Avant de marteler : « Les organisations d’enfants et de jeunes revendiquent pourtant à nouveau avec véhémence que les efforts dans le domaine de la prévention et de la sensibilisation à la protection des enfants et des jeunes contre toute forme de violence soient renforcés. »

Débat animé

Natalie Rickli, députée de l’Union démocratique du Centre (droite conservatrice / UDC) et membre du comité d’initiative, a défendu le texte becs et ongles devant le Parlement. «C’est triste que ce soit aux citoyens de prendre sur eux de lancer ce genre d’initiative parce que les politiciens n’agissent pas. D’autant plus que la sécurité est l’une des tâches principales de l’Etat», a-t-elle déclaré.

«Nous devons protéger la société des récidivistes, et particulièrement les enfants ou les personnes dépendantes. C’est exactement de quoi parle cette initiative. Quand un pédophile est condamné, on ne devrait plus lui permettre de travailler avec des enfants ou des personnes dépendantes, professionnellement ou dans ses loisirs», a-t-elle ajouté.

Durant ce débat, Isabelle Chevalley (Verts Libéraux, centre), a soutenu le principe que des personnes condamnées pour crime grave de pédophilie ne devraient pas être autorisées à travailler avec des mineurs, mais elle a estimé que la formulation était trop étroite. «L’initiative populaire qui nous est soumise comporte des lacunes, a-t-elle déclaré. Il faut d’abord être conscient que la très grande majorité des abus sexuels sur des enfants ont lieu dans le cercle familial. Et dans ces cas, l’initiative ne pourra malheureusement rien changer. Il aurait fallu faire un texte de loi plus large, qui protège réellement la majorité des enfants abusés.»

Isabelle Chevalley a pointé un autre problème : l’initiative prévoyant une interdiction automatique et sans exception, les cas de jeunes couples dans la fourchette de l’âge de consentement (16 ans ) risquent d’être touchés par l’interdiction de travail.
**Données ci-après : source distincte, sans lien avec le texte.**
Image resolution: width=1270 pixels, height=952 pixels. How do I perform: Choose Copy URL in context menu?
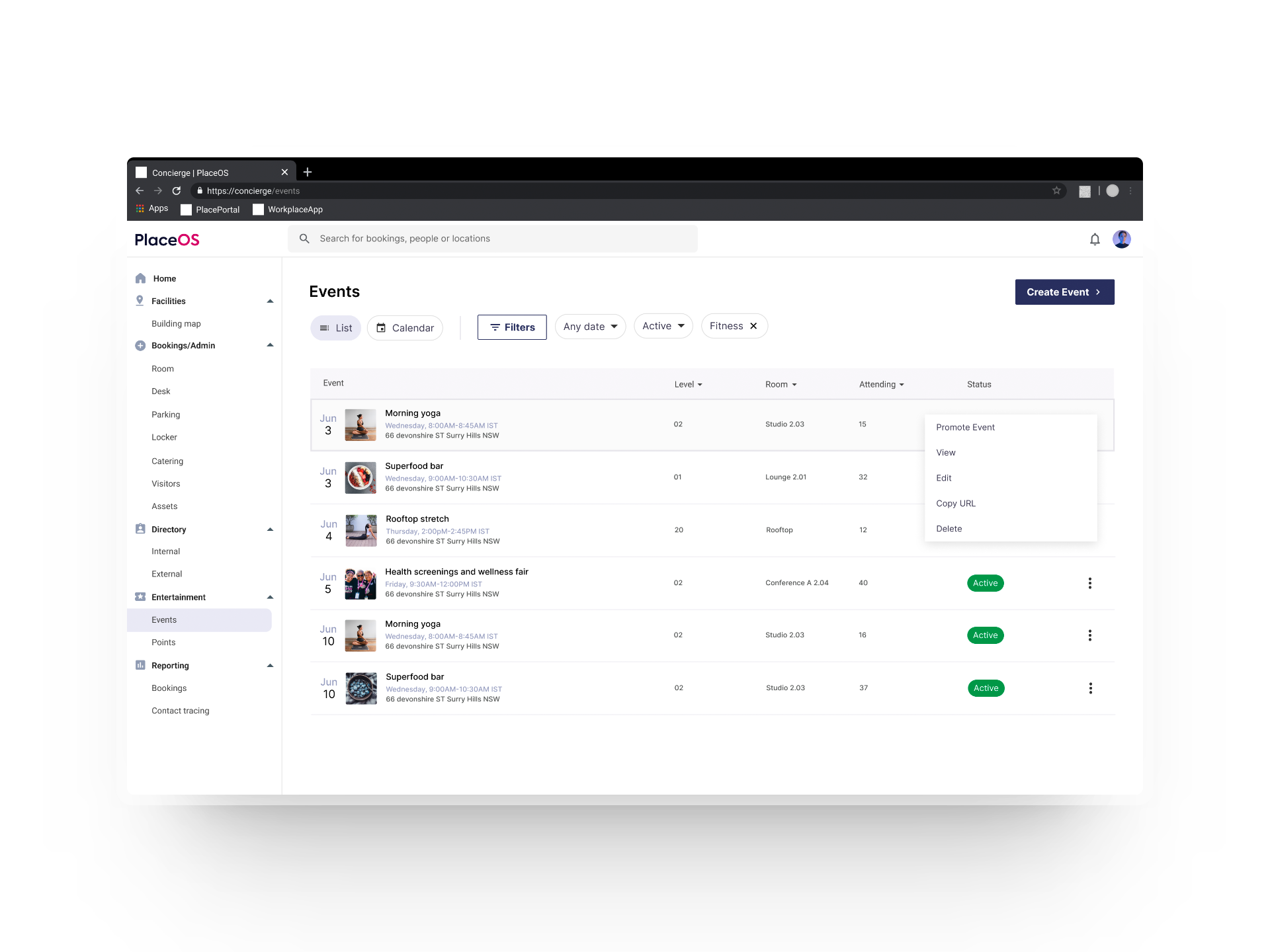click(956, 504)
Christine Bussat, la fondatrice de Marche Blanche, écarte cette objection, soutenant qu’en Suisse, les affaires entre «petite-amie et petit-ami» ne finissent pas au tribunal. Le code pénal suisse prévoit une exception à la définition de viol statutaire quand la différence d’âge est de moins de trois ans.

Des sanctions existent déjà

A l’Institut forensique de Suisse orientale, Monika Egli-Alge, psychologue qui effectue des thérapies pour pédophiles et rédige des analyses de risque pour les tribunaux, croit qu’une interdiction de travail automatique est un pas dans la mauvaise direction.

«À mon avis, il est important que nous fassions tout pour protéger les enfants de n’importe quelles sortes d’abus sexuel. Dans le domaine de la pédophilie, il faut créer des services compétents, nous assurer que ceux qui veulent de l’aide la reçoivent ou qu’ils soient examinés à fond quand ils sont un danger pour la société», explique-t-elle à swissinfo.ch.

«Ceux qui présentent un danger pour les enfants peuvent déjà être traités dans le cadre de la loi existante. Les sanctions sont là mais il faut les imposer. Cela exige des décisions et un certain courage moral de la part de la Justice et des autorités.»